A Catholic school cancelled one of my gigs after my leave-it-mostly-unsaid blog post could've said a little less.
And even though my mushy brain keeps me from remembering book launch specifics, there's one part of that night I keep reliving: a publisher pulls me aside and tells me not to make it all I am. Being gay, that is.
Each time I relive it, I read her comment differently. At first:
She was homophobic.
Then:
No, she didn't want me pigeon-holed, writing the same gay, angsty coming-out stories over and over.
Actually:
Oh, she was worried about the bottom line. Literary young adult fiction depends on the schools market, so a certain hyper-vigilance about appropriateness is required to ensure queer themes don't keep a book from being studied (and ultimately, making bank, or at the very least, returning a profit).

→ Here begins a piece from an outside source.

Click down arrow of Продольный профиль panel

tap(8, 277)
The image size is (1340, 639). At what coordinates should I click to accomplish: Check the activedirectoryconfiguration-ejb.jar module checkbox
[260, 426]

But as attitudes towards queerness have shifted over the years, I've settled on:
She was worried about nothing.
I've seen booksellers scramble to reorder copies of Heartstopper to keep up with reader demand, and visited Catholic schools working tirelessly to establish support networks for their queer and questioning students. Sure, there's been an industry-wide fixation on (often traumatic) coming-out narratives that don't allow their queer protagonists to be themselves or experience joy for large chunks of the story, but that's me nit-picking. This is all progress. And I expect progress to keep progressing.
—
2023. A different bookstore, 500 kilometres north.
A Catholic high school teacher reaches for my new release, We Could Be Something, a sprawling (yet intimate) portrait of a Greek family in crisis, ideal for years ten and above. She's refreshing her text list, so she gives my blurb a crack. She gets fewer than three words in.
It says coming out. There’s no way the school can make it work.
She places We Could Be Something back, dismissing three years of work in an instant.
To be a queer author in 2023 is to experience near-constant whiplash.
There’s the rush of finding out teens at your all-boys high school now study the gay coming-of-age novel Aristotle and Dante Discover the Secrets of the Universe … and then another library drag storytime event is cancelled in response to intimidation and threats of violence.
There’s the thrill of Pride displays, permanent (and prominent) LGBTQIA+ sections in commercial bookstore chains, queer bestsellers … and the reality that one complaint from a conservative activist can pull a queer memoir like Maia Kobabe's Gender Queer from shelves (it is now only available in Australian stores because Sydney retailer, Kinokuniya paid to have it classified), and one deranged TikTok campaign can inspire a retailer to voluntarily pull an age-appropriate sex-ed resource (Dr Melissa Kang and Yumi Stynes' Welcome to Sex).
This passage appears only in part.